Most clinical risk stratification models are based on measurement at a single time-point rather than serial measurements. Artificial intelligence (AI) is able to predict one-dimensional outcomes from multi-dimensional datasets. Using data from Global Anticoagulant Registry in the Field (GARFIELD)-AF registry, a new AI model was developed for predicting clinical outcomes in atrial fibrillation (AF) patients up to 1 year based on sequential measures of prothrombin time international normalized ratio (PT-INR) within 30 days of enrolment.
Methods and results
Patients with newly diagnosed AF who were treated with vitamin K antagonists (VKAs) and had at least three measurements of PT-INR taken over the first 30 days after prescription were analysed.

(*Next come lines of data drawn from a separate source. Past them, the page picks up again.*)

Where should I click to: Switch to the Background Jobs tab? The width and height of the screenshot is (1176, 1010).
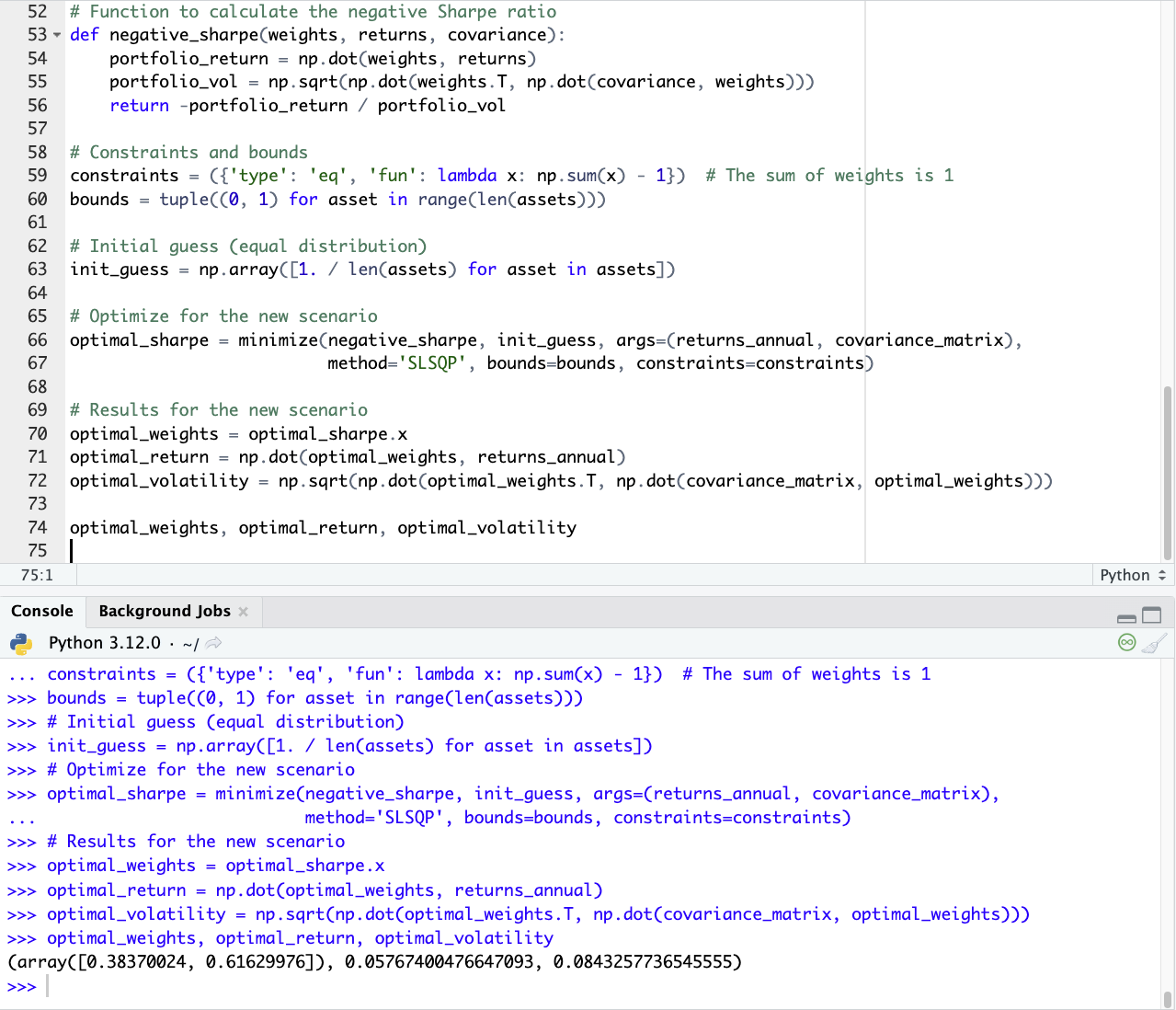(165, 611)
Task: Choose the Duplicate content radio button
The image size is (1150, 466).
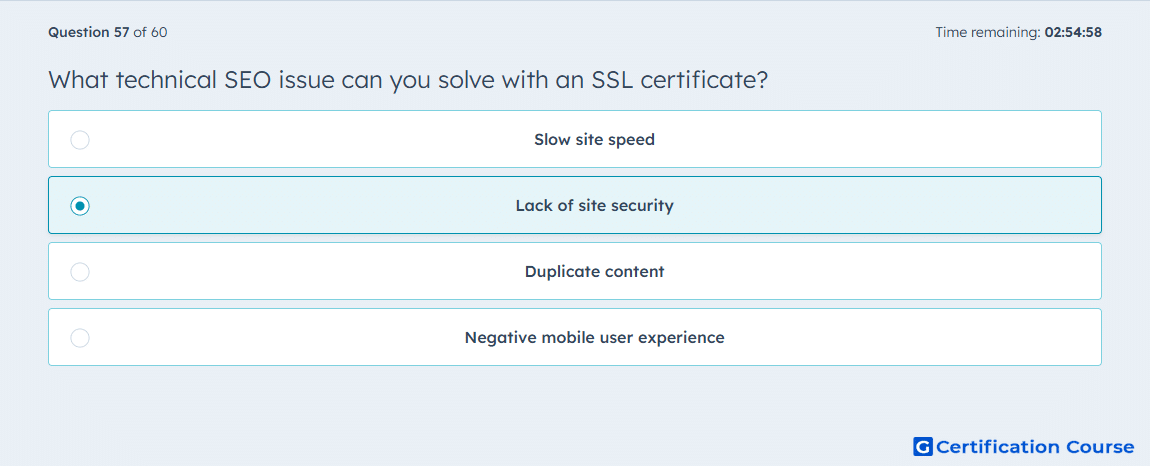Action: click(80, 272)
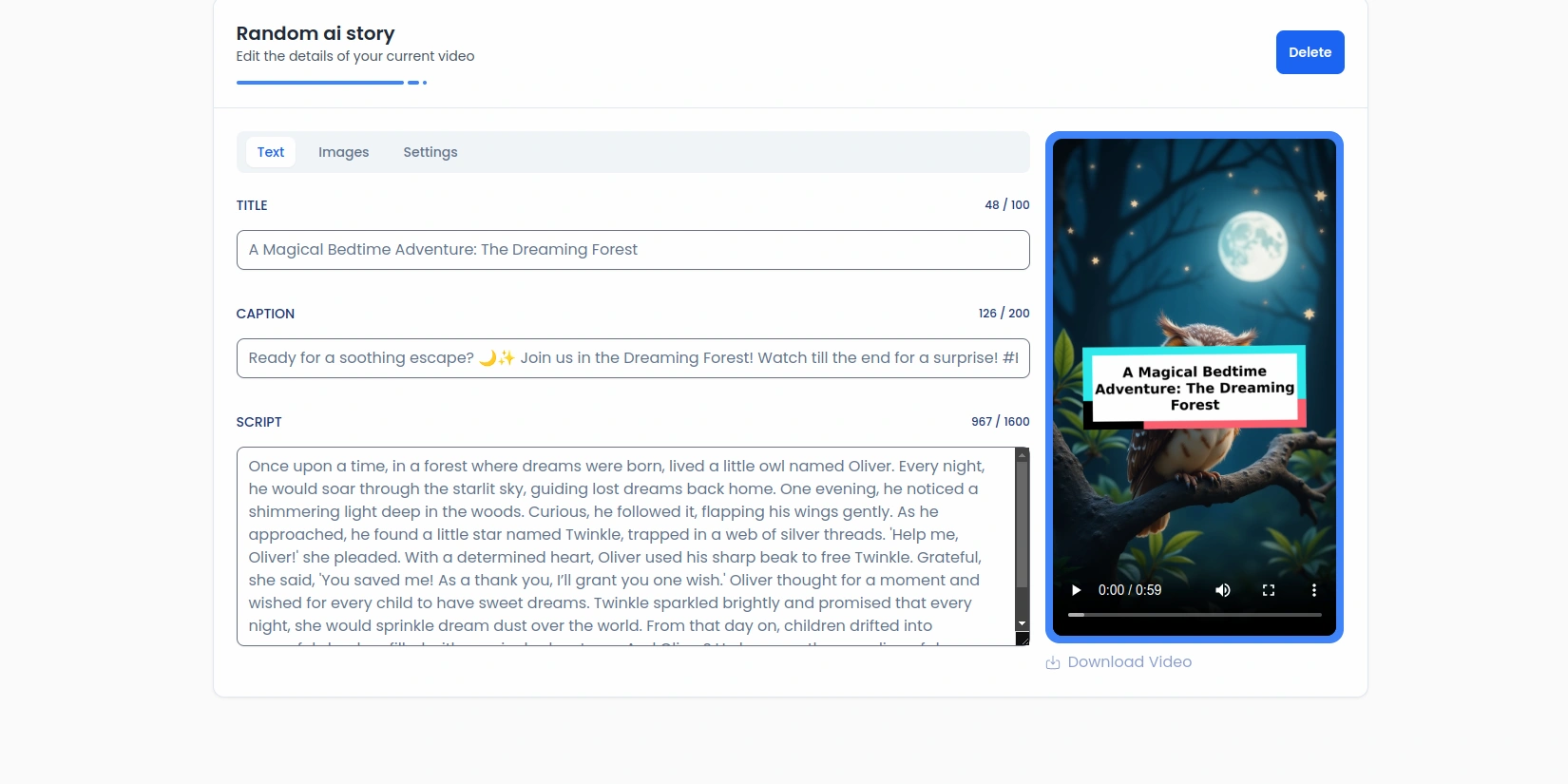The image size is (1568, 784).
Task: Play the video preview
Action: click(x=1076, y=590)
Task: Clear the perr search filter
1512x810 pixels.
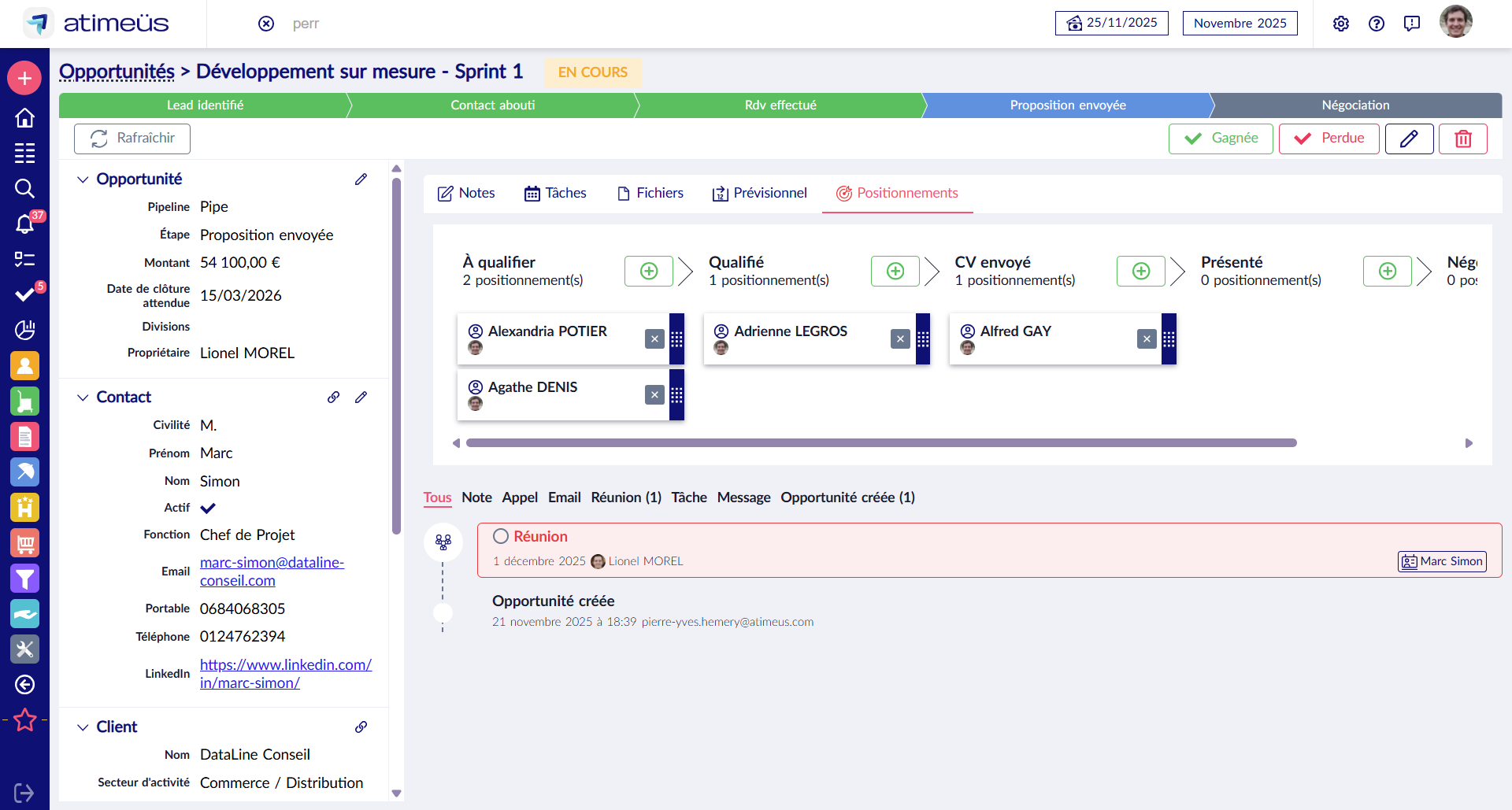Action: click(x=266, y=24)
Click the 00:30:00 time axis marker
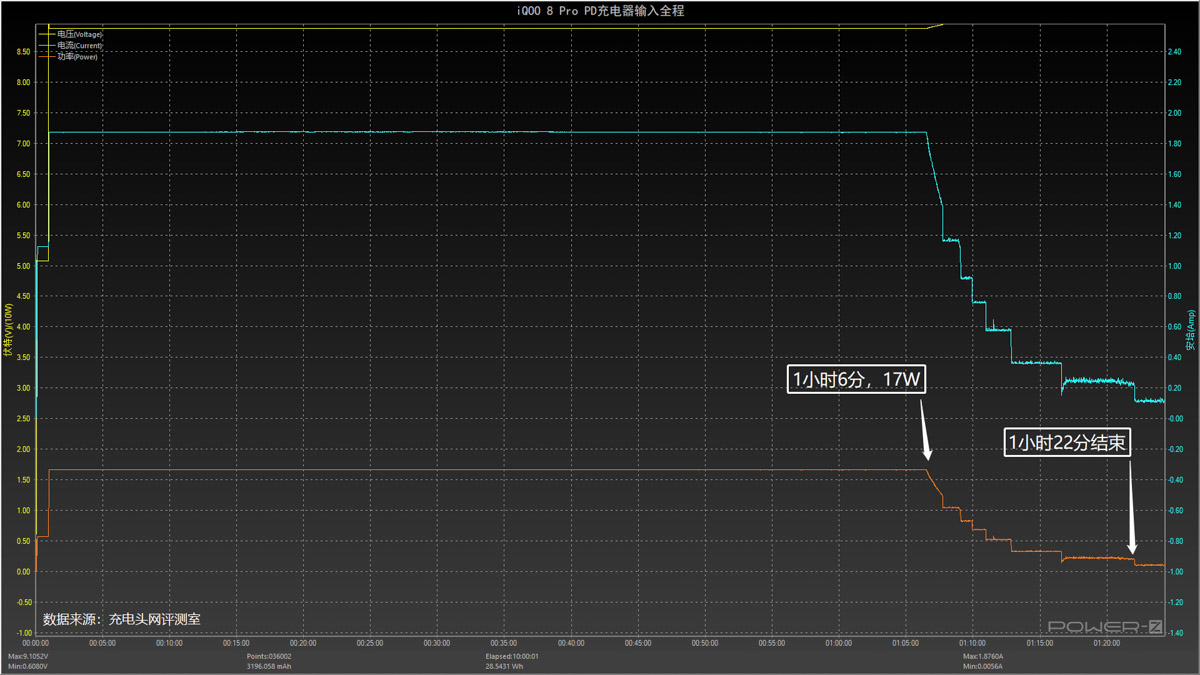 pos(437,643)
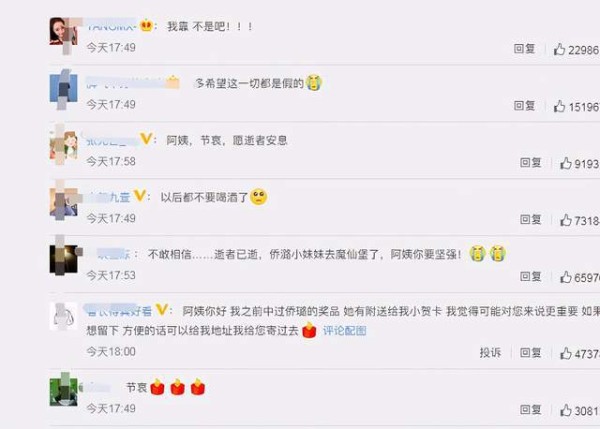Like the comment posted at 18:00
This screenshot has height=429, width=600.
(x=566, y=353)
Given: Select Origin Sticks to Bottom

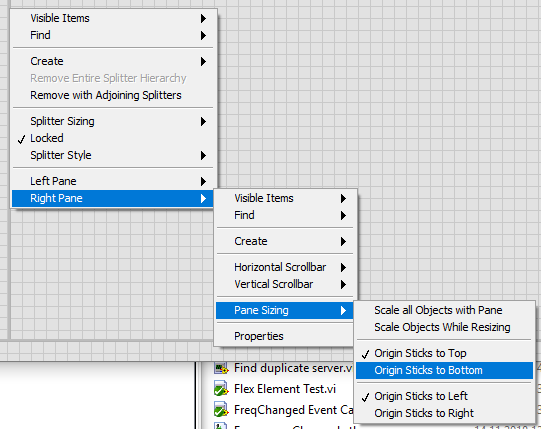Looking at the screenshot, I should tap(444, 370).
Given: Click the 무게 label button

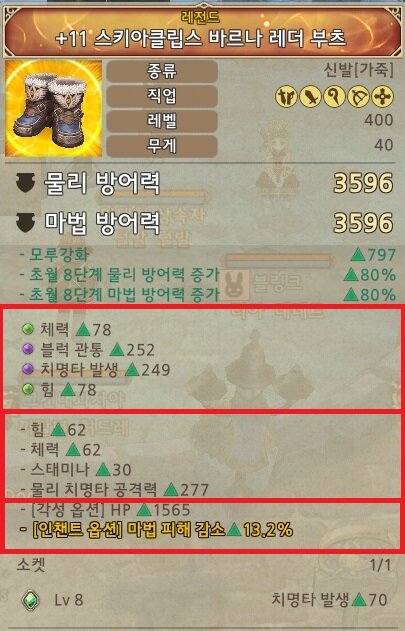Looking at the screenshot, I should click(162, 146).
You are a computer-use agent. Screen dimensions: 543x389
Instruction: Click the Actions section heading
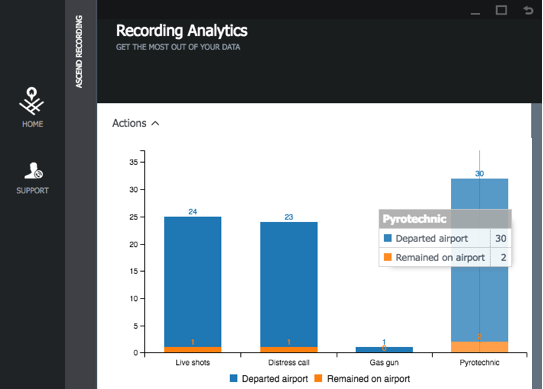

The AI model was constructed with multilayer neural network including long short-term memory and one-dimensional convolution layers. The neural network was trained using PT-INR measurements within days 0–30 after starting treatment and clinical outcomes over days 31–365 in a derivation cohort (cohorts 1–3; n = 3185). Accuracy of the AI model at predicting major bleed, stroke/systemic embolism (SE), and death was assessed in a validation cohort (cohorts 4–5; n = 1523). The model’s c-statistic for predicting major bleed, stroke/SE, and all-cause death was 0.75, 0.70, and 0.61, respectively.
Using serial PT-INR values collected within 1 month after starting VKA, the new AI model performed better than time in therapeutic range at predicting clinical outcomes occurring up to 12 months thereafter. Serial PT-INR values contain important information that can be analysed by computer to help predict adverse clinical outcomes.